The Perfect Passage As We Enter Into The Season Of Lent

The prophet is trying to prepare the hearts of the people for their liberation from captivity and their return to Jerusalem. They had suffered so long, and many were tempted to fall away from the Lord, and his covenant.

This text from Isaiah 40 has become well known, even to those who are not steeped in the Bible, because of George Frideric Handel’s immense and powerful oratorio, known as the “Messiah.” He wrote this heavenly musical praise of the Lord in less than a month in the spring of 1742. It was originally composed to be an Easter piece, but we hear it most often at Christmas time now.

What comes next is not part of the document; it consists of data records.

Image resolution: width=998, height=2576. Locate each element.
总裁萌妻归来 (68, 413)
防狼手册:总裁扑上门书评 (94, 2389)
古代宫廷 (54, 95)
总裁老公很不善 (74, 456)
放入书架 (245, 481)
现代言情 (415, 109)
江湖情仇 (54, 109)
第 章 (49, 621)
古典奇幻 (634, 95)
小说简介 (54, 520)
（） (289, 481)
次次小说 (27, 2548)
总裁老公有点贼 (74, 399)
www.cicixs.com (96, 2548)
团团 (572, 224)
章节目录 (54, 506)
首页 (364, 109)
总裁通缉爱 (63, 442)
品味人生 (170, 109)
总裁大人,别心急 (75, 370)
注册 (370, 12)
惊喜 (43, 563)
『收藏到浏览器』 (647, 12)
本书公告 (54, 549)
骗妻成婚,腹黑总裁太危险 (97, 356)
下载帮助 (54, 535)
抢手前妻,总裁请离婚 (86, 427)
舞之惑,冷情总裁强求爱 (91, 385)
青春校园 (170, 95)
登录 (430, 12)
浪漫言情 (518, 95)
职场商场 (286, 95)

Using the words of Isaiah 40 Handel’s Messiah begins with the words: “Comfort ye, O comfort ye my people.”

As we are presently in that part of the Church year called Lent, the period of preparation before Easter, Isaiah 40 is a very appropriate reading for us to enter into. The prophet in this section of Isaiah is writing at a time when the Israelites were well into their Babylonian exile. He is speaking to them in uplifting words, encouraging them, giving them a sense of hope that the time of their exile is coming to an end. In verse 3 we hear the famous words, “A voice of one calling: ‘In the wilderness prepare the way of the Lord, make straight in the desert a highway for our God.” The prophet is trying to prepare the hearts of the people for their liberation from captivity and their return to Jerusalem. They had suffered so long, and many were tempted to fall away from the Lord, and his covenant.

The prophet, inspired by God, gently chides them to remember the Lord and his promises. “Do you not know? Have you not heard? Has it not been told to you from the beginning? Have you not understood since the earth was founded?” (verse 21) He reminds them of God’s greatness and their smallness. He reminds them that the Lord is the One who created and holds all things up because of his great power and mighty strength. He encourages them with these words and admonishing them for their complaining, reminding them that the Lord is everlasting and never grows tired or weary of his love for us. Even more encouraging, he reminds them that the Lord will give strength to the weary. He reminds them that, if they have hope, even if they stumble and fall, their strength will be renewed by the Lord’s eternal love and mercy. “They will mount up with wings like eagles; they shall run and not grow weary; they shall walk and not faint.”

As Christians, we associate “the voice of one calling in the desert” to John the Baptist. His ministry was to awaken us to the Messiah’s coming. The long wait for the fulfillment of the ancient promise of mercy that the Lord gave to Abraham and to his children forever, is over. The call to repentance still remains true. We are chided to repent and to prepare our own hearts to receive the Lord again and again, each day. We who have seen his face, heard his voice, who know of his death and resurrection, are reminded here to cling to our hope when we, too, stumble or fall, for the glory of the Lord has been revealed to us in Christ, our Savior.

Jesus, you are the Savior of the world. Deepen our faith. Teach us to prepare our hearts to receive you each and every day, so that we may grow daily in our abilities to know, to love, and to serve you in everything we do. With your grace we shall soar on the eagle’s wings of holy hope. In your name we pray, Jesus. Amen!